Farmer Focus Arable: Spring tasks loom for Edward Tupper

I feel that spring is just around the corner and with it the usual rush of jobs.

Trying to catch whatever weather window opens up to go spraying always brings challenges. Do I go for it and risk making large ruts, which I will have to bounce over for the rest of the year, or do I just sit tight and stay patient?

When should I spread the over-wintered dung on the spring barley ground so as not to make too much of a mess?

When do I make the first application of nitrogen to the grass? If I leave it too late we will have no straw left and the cows will have to go out on to fields resembling an Antiguan cricket field. What a farce that was.

The fertiliser spinner has been put through a test and passed, having had new discs and vanes fitted. It won’t be a very nice experience watching that machine going up and down the fields spinning out pound coins.

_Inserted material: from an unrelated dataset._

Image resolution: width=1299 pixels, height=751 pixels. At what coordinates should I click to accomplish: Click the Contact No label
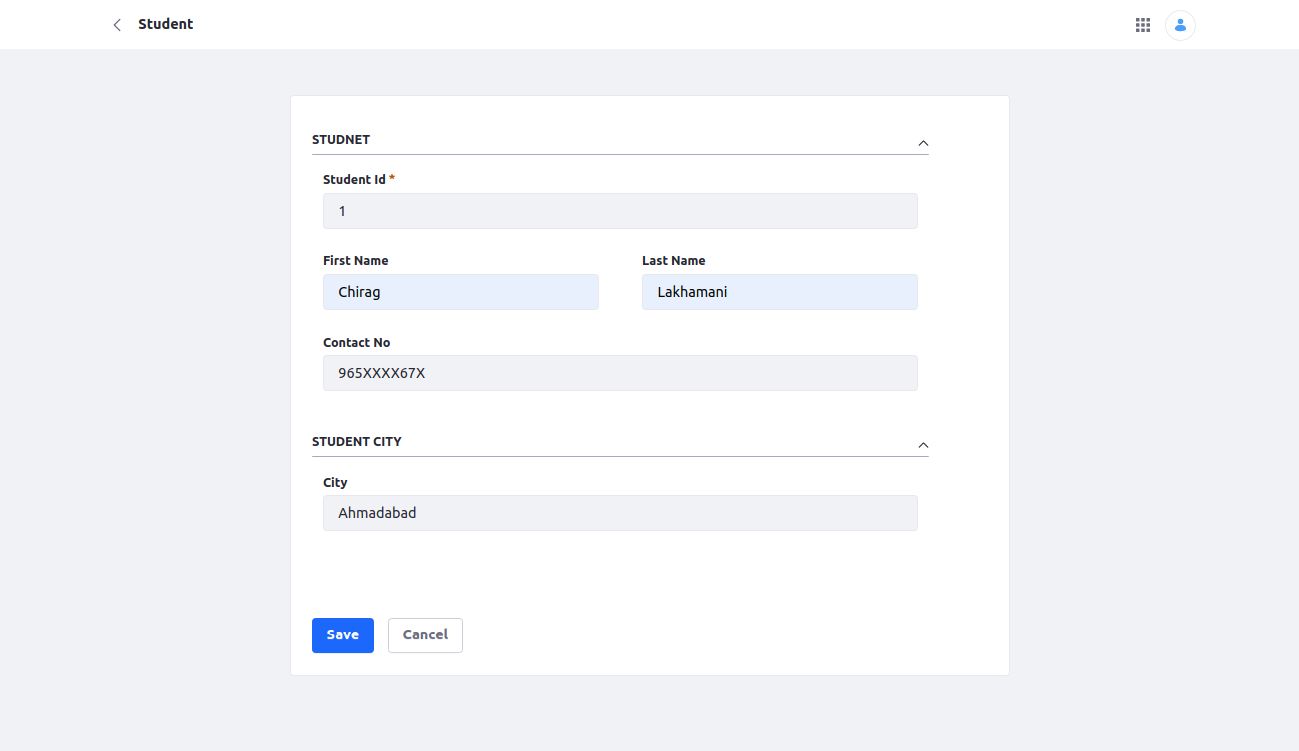pyautogui.click(x=357, y=342)
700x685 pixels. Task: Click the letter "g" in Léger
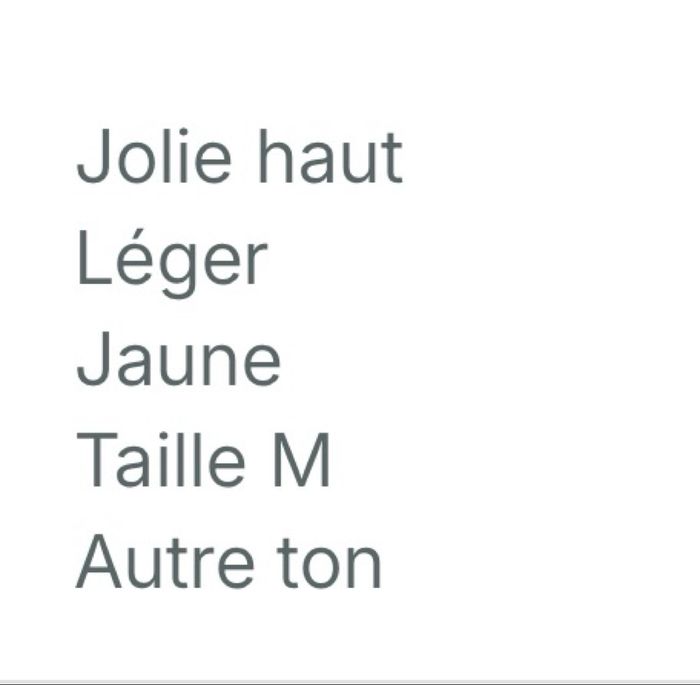pos(177,268)
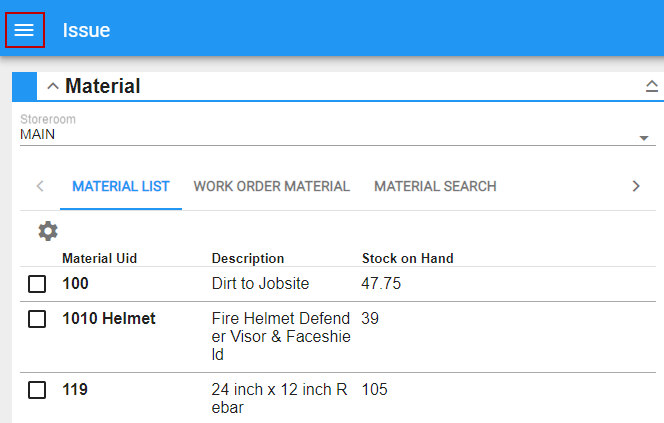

But there is a sense of reassurance in that it is doing what it is supposed to – spreading the material evenly and not in the hedge when covering headlands.

With that in mind I’d like to know whether local councils have had to put their salt and grit spreading machines through similar tests for assurance purposes. Having watched some go past the farm I do wonder.

The excess waste must be vast, as half the salt has ended up on the verges and it kills the grass. With the cost of salt doubling, I should have thought there are vast savings to be made.

On the other hand, with the grass on the verges now dead they won’t have to spend most of spring and summer cutting them.